RECORDS SUPPLIED: Begin

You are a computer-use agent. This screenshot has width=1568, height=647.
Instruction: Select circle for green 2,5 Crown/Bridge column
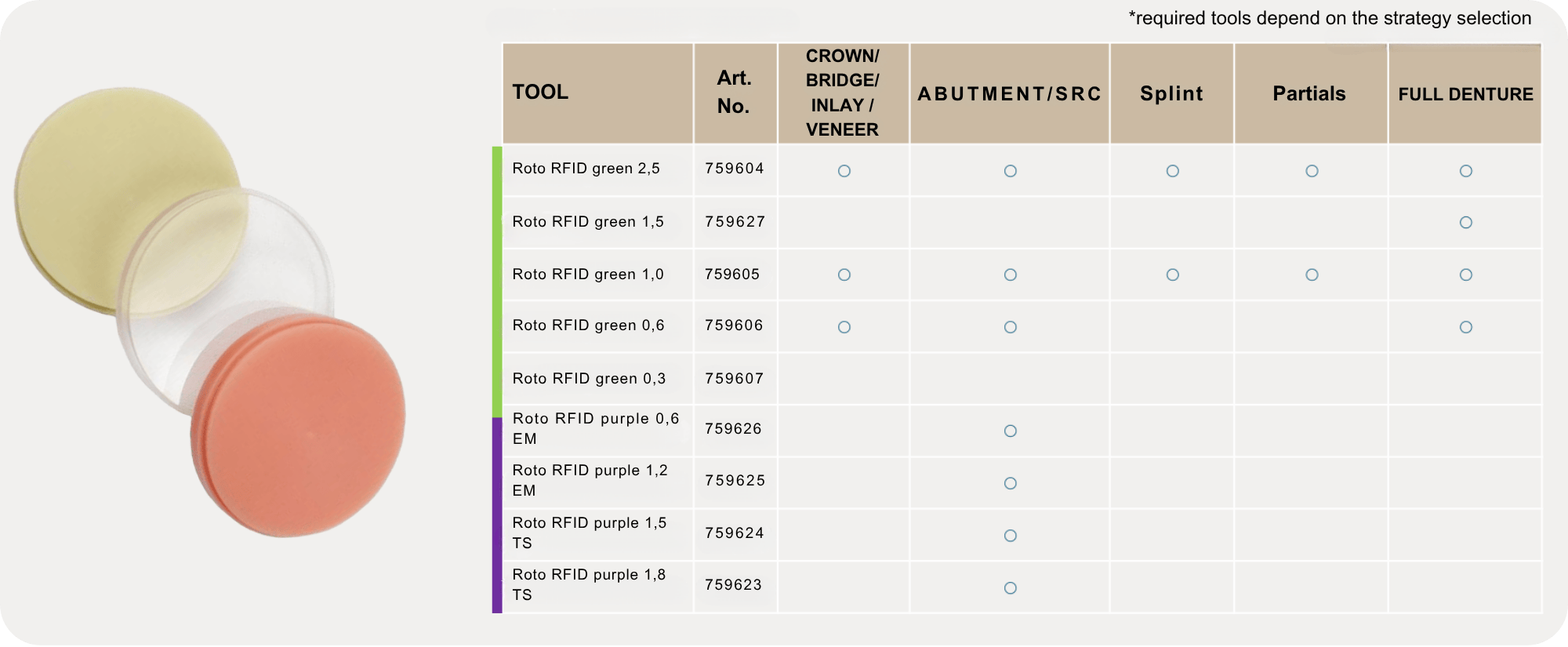(x=844, y=171)
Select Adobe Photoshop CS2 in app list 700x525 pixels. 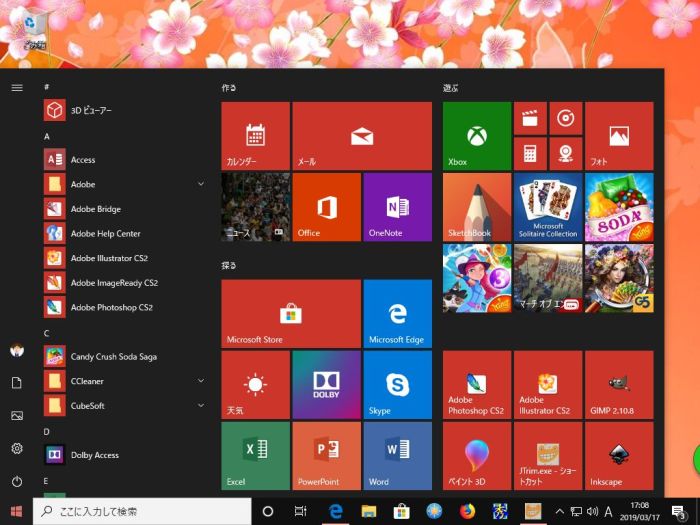pyautogui.click(x=110, y=307)
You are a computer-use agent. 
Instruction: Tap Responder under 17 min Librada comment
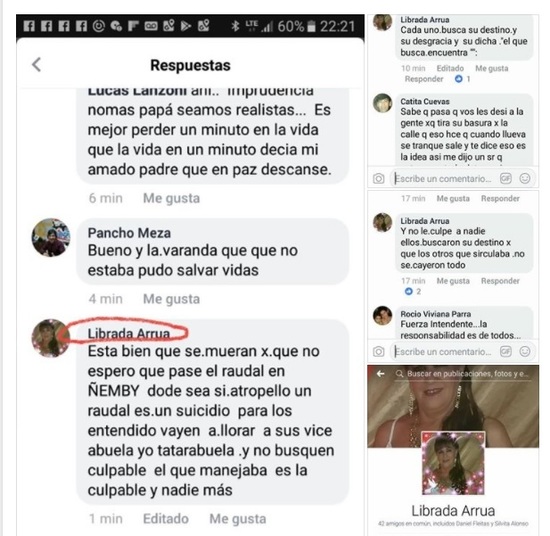[x=500, y=281]
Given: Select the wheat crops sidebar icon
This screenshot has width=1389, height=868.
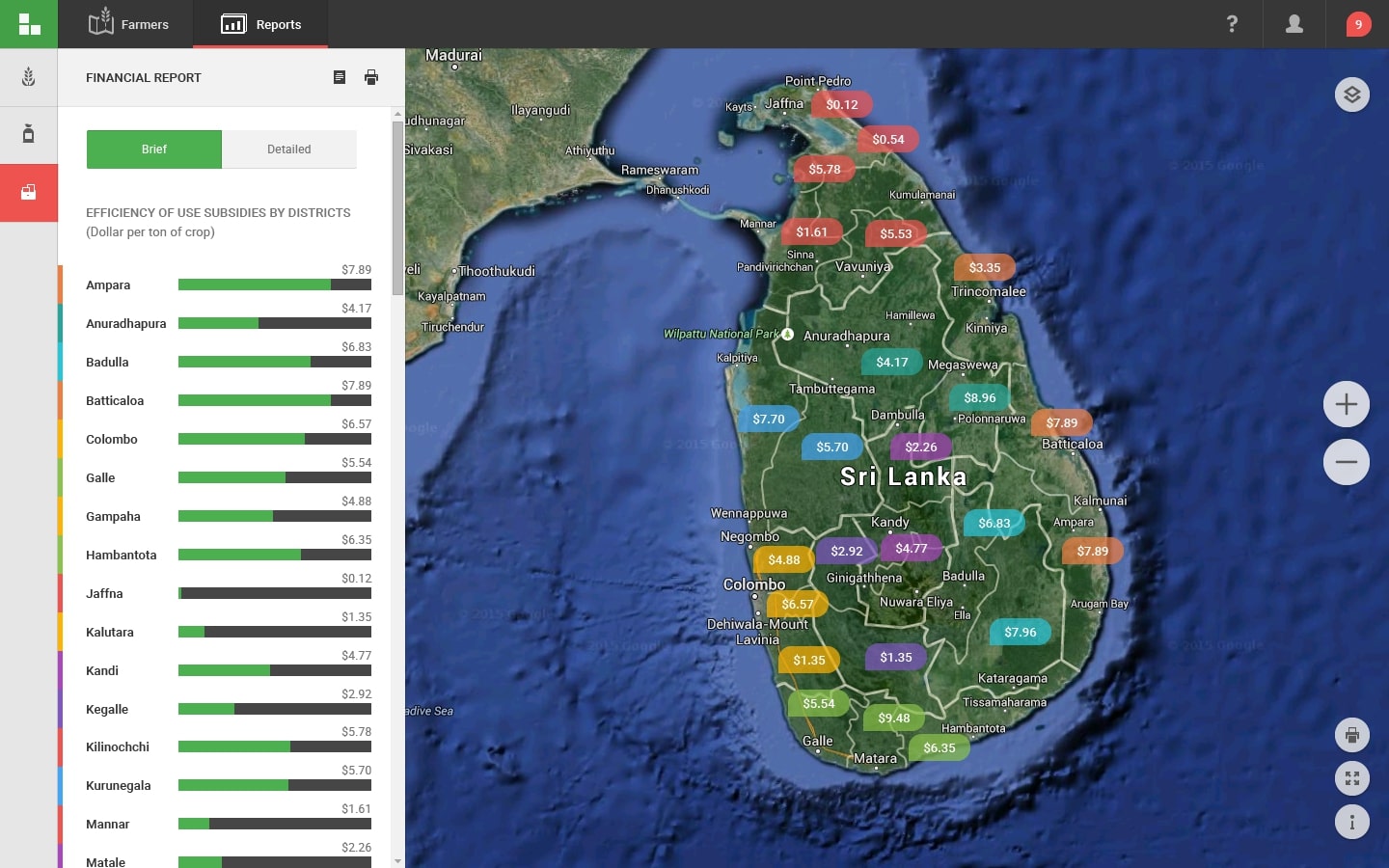Looking at the screenshot, I should pyautogui.click(x=29, y=77).
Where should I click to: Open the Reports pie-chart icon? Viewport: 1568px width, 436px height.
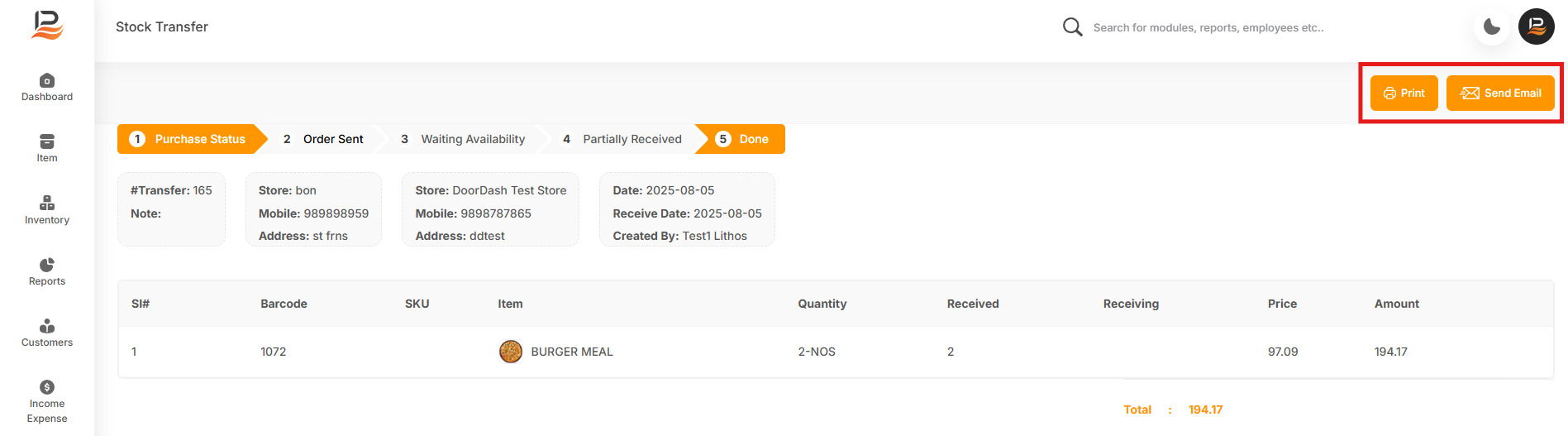pos(47,265)
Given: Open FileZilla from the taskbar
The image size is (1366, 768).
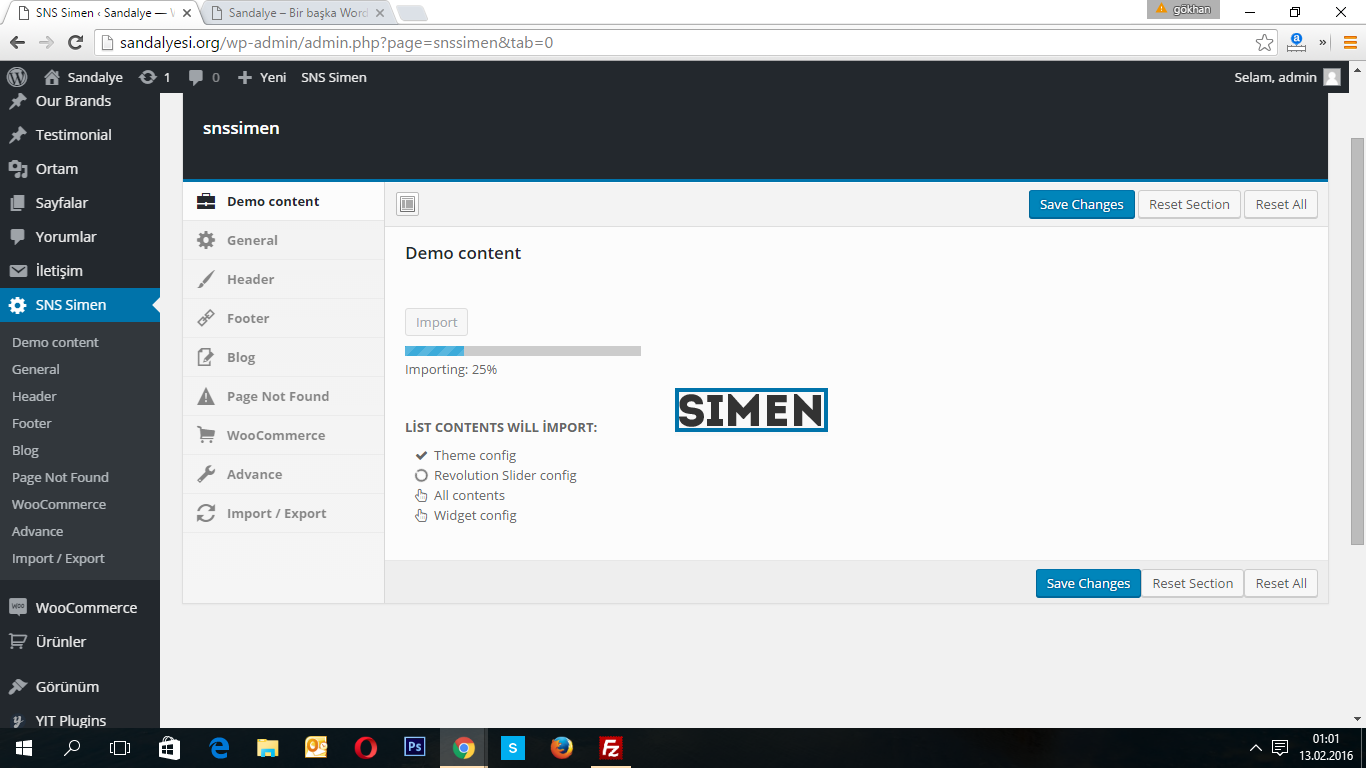Looking at the screenshot, I should (x=610, y=748).
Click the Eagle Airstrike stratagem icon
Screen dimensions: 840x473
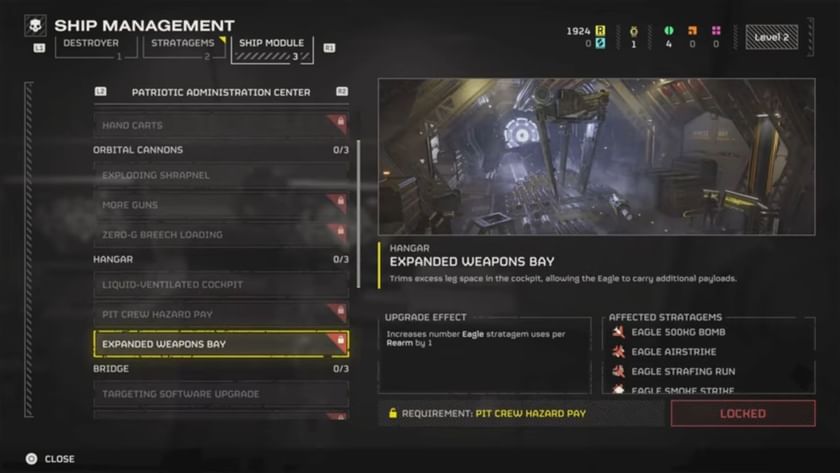coord(619,352)
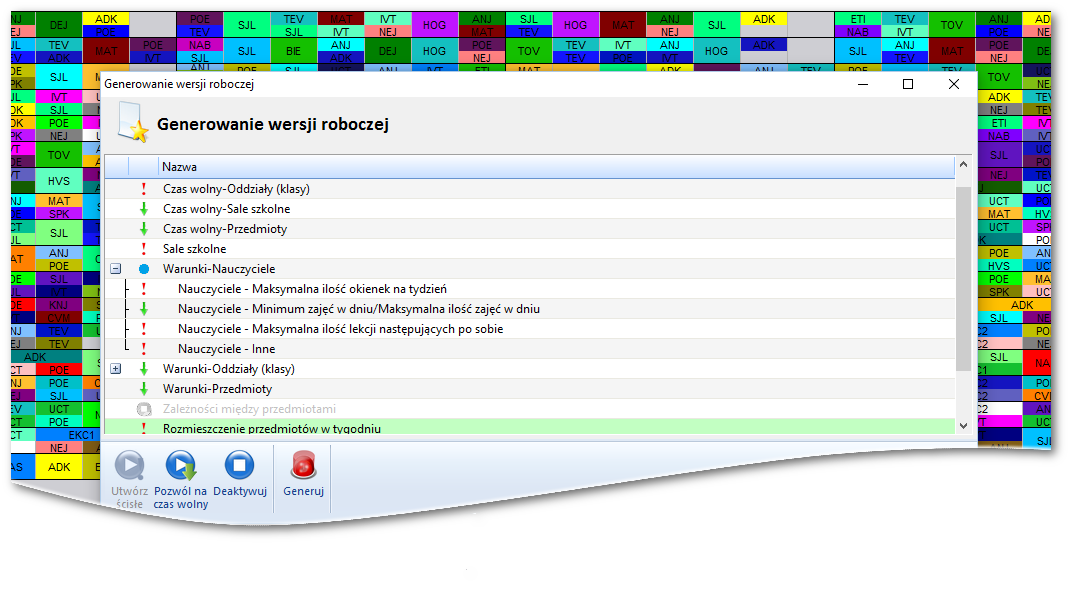Click the blue dot beside Warunki-Nauczyciele

(x=143, y=269)
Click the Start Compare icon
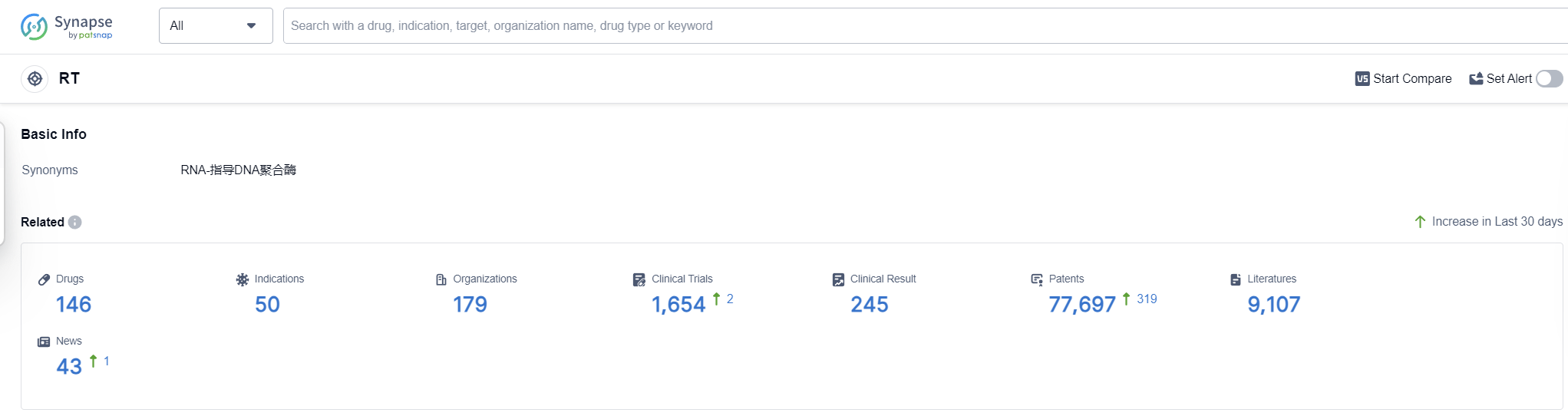This screenshot has height=416, width=1568. [1362, 78]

RECORDS SUPPLIED: End

AIM OF THE TASK:
The string "computer" may occur in the listing; show every line where it does.

THE COMPLETED TASK:
You are a computer-use agent. This screenshot has width=1568, height=647.
You are a computer-use agent. 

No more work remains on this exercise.